Cancer incidence among semiconductor and storage device manufacturing workers
This dissertation had two central goals. The first was to examine and clarify methodologic issues related to retrospective follow-up studies of cancer incidence among occupational groups in the United States. The second was to determine if employment factors were associated with the incidence of any type of cancer among 89,054 International Business Machines employees at a semiconductor facility and a storage device facility.
We used data from studies of microelectronics industry employees to assess methods for developing residential histories, which are required for a cancer incidence investigation, and to determine the relative informativeness of cancer incidence and mortality studies. Use of postemployment residential histories increased person-years by up to 62% and increased the observed number of cancers by up to 28%. The number of observed cancer cases in the incidence study was 60% higher than the number of observed cancer deaths in the mortality study.
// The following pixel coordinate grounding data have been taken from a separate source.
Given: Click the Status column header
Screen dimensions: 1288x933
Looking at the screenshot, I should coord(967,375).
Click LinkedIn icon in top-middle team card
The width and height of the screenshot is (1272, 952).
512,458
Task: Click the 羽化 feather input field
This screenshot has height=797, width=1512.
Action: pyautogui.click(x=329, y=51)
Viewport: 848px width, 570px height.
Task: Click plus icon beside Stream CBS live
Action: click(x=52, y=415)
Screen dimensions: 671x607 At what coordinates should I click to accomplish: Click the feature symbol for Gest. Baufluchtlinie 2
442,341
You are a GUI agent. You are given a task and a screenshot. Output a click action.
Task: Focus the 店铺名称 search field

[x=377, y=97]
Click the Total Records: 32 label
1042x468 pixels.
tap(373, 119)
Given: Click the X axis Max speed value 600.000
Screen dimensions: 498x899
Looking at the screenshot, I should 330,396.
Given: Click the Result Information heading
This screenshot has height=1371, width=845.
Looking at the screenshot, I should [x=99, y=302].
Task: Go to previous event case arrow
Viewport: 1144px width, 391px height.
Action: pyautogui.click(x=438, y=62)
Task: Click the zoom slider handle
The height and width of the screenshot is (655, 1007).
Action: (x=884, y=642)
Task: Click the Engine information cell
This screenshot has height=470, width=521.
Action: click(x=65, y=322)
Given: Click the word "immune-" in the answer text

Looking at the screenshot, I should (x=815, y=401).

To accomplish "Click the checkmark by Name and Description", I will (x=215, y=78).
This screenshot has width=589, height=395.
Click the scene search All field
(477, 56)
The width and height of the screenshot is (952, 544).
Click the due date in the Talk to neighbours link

We compared employees' incidence rates with general population rates and examined incidence patterns by facility, duration of employment, time since first employment, potential for exposure to workplace environments other than offices, and work activity. Employees had lower than expected incidence for all cancers combined (2,860 observed cases, standardized incidence ratio = 84, 95% confidence interval = 81–87). Analysis of incidence patterns by potential exposure and by years spent and time since starting in specific work activities did not provide strong or consistent evidence of causal associations with employment factors.
Assumptions about residential history had little impact on validity in the incidence study. Despite geographic and temporal restrictions, incidence studies provide more data than mortality studies on cancers with good survival. Employees had fewer than expected cases of cancer compared to general populations. Incidence was increased for several cancers in some employee groups, but interpretation of these results was difficult because data on employees with long potential induction time and many years worked were sparse and because of potential confounding by nonoccupational risk factors, imprecision, and other limitations. There was no strong and consistent evidence that any form of cancer was associated causally with employment factors.